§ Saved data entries

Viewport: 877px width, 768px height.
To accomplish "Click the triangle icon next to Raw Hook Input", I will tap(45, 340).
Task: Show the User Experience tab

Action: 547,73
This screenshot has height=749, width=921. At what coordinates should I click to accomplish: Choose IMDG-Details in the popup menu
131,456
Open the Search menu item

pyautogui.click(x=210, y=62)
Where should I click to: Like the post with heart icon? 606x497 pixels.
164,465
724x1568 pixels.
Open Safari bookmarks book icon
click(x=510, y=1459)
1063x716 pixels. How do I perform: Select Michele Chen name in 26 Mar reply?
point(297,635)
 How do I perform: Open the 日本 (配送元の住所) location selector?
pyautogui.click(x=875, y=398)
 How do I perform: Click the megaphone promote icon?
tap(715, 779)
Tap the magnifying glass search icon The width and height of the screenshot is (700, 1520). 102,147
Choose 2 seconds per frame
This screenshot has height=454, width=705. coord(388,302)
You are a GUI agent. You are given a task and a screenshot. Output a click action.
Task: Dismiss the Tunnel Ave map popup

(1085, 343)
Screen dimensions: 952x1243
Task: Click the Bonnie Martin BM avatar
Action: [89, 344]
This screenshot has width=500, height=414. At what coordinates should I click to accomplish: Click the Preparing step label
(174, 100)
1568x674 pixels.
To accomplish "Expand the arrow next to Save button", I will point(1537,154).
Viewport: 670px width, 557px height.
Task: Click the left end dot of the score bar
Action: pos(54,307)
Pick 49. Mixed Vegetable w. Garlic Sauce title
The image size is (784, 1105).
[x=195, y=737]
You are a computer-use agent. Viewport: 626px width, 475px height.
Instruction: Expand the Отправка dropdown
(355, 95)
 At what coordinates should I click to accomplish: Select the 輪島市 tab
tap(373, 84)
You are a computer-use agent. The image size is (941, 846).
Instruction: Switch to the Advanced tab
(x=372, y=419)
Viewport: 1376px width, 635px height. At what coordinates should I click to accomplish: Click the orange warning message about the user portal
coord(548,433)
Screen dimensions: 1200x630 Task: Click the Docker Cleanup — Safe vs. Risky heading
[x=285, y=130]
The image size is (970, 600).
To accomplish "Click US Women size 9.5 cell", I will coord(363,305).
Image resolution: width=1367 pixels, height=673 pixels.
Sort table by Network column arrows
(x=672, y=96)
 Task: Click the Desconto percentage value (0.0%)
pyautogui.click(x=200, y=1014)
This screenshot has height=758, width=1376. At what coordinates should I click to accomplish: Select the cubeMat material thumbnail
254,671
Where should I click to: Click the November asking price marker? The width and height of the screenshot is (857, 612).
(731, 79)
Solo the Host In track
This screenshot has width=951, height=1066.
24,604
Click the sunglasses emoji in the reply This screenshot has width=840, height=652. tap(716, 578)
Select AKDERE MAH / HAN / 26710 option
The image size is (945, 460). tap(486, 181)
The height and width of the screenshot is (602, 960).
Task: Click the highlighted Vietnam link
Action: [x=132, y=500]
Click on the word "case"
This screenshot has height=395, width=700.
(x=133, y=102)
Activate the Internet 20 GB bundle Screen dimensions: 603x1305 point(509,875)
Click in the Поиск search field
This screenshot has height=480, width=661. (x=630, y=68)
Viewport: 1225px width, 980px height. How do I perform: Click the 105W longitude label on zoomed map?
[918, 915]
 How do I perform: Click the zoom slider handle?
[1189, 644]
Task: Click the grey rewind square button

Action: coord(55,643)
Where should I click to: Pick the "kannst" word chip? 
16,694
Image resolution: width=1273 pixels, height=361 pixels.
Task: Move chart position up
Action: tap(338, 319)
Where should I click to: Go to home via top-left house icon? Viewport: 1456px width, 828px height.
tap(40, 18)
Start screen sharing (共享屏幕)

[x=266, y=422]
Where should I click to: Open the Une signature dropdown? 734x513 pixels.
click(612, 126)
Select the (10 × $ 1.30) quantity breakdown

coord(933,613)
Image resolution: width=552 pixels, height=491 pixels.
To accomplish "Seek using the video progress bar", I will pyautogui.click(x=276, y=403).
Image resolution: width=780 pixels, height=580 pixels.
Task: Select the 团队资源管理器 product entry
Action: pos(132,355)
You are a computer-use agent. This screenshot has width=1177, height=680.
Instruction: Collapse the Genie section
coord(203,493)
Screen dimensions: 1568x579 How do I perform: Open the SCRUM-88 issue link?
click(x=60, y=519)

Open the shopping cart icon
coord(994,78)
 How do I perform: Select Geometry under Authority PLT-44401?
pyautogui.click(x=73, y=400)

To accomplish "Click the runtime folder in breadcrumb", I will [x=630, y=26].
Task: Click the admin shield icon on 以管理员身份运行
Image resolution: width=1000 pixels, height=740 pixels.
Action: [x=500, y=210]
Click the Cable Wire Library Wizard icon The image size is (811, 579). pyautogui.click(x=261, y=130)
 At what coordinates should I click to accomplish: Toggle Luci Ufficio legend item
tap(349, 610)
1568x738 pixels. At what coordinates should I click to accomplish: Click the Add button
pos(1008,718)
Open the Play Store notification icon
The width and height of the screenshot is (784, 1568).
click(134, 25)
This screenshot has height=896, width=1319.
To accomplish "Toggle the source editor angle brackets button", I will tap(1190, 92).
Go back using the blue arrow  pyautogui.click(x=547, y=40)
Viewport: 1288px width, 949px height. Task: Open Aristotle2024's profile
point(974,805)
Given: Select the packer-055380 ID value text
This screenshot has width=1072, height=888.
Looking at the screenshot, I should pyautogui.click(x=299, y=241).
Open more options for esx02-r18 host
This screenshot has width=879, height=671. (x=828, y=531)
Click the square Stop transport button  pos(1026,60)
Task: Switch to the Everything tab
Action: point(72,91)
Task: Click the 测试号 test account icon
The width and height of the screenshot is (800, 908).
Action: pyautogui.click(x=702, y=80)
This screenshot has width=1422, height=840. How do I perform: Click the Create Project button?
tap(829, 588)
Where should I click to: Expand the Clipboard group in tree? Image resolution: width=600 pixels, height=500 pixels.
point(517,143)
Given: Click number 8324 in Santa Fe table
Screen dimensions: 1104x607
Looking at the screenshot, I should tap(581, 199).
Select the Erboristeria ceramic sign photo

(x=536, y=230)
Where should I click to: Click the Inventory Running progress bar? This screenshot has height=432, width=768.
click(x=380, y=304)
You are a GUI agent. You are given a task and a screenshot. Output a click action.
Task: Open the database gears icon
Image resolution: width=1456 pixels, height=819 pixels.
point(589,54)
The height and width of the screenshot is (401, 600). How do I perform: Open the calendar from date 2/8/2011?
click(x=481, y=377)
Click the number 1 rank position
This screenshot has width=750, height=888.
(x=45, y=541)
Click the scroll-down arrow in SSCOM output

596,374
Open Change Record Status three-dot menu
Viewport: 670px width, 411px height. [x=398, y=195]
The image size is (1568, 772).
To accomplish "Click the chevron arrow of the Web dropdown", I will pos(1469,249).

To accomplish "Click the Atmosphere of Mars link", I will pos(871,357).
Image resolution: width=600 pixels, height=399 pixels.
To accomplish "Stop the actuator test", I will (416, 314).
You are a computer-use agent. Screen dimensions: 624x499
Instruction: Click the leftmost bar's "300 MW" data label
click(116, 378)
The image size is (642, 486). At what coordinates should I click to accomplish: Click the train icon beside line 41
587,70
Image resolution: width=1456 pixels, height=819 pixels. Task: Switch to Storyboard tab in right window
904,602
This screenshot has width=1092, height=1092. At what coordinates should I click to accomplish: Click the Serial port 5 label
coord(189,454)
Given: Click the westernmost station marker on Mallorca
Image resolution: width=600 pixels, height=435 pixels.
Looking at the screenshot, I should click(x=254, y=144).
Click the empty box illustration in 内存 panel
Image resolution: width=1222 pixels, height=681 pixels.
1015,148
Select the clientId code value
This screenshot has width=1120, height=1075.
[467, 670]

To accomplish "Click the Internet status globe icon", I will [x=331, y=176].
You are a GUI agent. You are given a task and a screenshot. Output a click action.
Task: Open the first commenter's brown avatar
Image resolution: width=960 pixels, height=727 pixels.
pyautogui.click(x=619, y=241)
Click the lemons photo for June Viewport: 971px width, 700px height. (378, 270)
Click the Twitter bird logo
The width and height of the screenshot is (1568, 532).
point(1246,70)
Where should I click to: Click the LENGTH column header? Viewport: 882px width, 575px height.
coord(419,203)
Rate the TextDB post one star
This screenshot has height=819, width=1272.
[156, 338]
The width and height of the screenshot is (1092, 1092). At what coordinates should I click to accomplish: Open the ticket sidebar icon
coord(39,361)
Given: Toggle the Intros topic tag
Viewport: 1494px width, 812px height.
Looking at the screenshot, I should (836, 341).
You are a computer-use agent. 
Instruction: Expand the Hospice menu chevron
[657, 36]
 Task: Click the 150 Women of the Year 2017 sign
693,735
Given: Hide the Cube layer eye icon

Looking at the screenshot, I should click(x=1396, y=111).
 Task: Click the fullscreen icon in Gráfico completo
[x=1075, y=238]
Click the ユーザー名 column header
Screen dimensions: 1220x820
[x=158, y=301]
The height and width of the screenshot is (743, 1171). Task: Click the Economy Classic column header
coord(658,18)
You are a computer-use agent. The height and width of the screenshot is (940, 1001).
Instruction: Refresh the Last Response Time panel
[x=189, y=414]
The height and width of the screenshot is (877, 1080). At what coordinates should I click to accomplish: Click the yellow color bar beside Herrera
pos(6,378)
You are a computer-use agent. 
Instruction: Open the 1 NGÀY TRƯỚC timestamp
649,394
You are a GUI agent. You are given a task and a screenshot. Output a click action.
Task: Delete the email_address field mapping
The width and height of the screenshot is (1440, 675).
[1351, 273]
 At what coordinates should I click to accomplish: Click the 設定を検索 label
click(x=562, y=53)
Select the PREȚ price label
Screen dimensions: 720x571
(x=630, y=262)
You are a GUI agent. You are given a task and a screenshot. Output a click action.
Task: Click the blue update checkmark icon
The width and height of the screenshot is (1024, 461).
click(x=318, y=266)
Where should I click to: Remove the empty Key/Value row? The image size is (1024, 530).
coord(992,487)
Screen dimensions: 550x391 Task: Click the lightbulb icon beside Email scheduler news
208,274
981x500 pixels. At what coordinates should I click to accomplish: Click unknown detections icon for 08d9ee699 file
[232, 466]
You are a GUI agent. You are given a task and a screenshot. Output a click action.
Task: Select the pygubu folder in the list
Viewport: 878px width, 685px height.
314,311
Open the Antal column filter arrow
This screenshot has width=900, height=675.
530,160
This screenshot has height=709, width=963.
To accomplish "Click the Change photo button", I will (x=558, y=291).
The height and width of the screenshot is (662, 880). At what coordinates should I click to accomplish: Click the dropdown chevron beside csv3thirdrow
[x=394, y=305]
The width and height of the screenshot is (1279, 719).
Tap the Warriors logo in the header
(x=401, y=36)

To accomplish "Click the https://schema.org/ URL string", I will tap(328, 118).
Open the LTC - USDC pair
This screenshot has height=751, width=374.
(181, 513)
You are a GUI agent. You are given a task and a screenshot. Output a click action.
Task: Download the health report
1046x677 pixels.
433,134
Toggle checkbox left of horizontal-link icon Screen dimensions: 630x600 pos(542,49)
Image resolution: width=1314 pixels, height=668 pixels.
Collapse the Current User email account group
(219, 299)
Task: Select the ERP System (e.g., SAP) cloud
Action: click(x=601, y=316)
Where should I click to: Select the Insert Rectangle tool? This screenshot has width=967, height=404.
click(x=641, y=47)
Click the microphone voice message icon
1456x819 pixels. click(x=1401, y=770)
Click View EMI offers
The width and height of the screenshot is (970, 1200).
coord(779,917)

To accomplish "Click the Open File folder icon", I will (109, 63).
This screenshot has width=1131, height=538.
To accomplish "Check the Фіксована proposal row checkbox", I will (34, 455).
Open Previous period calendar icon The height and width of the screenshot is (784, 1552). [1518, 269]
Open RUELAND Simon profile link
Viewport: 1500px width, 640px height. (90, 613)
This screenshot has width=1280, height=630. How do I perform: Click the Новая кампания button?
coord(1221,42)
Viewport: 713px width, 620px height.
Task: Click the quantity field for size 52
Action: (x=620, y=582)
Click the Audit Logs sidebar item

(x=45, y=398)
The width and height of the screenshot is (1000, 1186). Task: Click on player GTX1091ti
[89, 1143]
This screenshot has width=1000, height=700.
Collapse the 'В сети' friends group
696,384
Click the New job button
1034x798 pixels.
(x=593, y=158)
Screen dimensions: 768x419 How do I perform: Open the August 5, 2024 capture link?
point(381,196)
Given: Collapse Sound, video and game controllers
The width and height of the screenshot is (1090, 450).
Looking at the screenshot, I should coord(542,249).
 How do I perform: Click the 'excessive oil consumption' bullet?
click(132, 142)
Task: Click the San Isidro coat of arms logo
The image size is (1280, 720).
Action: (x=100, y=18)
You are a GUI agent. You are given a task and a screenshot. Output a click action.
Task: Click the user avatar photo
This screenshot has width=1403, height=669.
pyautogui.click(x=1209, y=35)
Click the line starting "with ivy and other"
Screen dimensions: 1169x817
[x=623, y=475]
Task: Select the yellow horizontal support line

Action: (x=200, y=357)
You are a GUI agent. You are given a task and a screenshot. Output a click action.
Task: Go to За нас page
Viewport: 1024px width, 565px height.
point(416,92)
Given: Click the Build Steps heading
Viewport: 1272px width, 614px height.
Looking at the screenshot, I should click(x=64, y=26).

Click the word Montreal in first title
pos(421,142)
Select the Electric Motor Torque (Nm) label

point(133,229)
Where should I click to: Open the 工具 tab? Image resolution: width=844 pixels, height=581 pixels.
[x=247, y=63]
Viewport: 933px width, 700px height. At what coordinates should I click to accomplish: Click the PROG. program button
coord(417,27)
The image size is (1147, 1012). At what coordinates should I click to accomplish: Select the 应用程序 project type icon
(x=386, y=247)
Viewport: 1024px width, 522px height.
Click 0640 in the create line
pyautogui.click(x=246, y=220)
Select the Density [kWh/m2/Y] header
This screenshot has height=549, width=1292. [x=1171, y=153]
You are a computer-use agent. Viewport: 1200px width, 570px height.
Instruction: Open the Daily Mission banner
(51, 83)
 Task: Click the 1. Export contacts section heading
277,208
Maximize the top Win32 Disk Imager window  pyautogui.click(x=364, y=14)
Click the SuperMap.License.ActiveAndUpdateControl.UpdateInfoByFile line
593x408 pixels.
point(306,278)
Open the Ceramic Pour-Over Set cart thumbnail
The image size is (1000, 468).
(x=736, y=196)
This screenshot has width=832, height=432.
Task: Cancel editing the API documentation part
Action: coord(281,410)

§ Work item
Go through the entries above and say how many lines include the word "blue". Give the number only.

§ Your response
2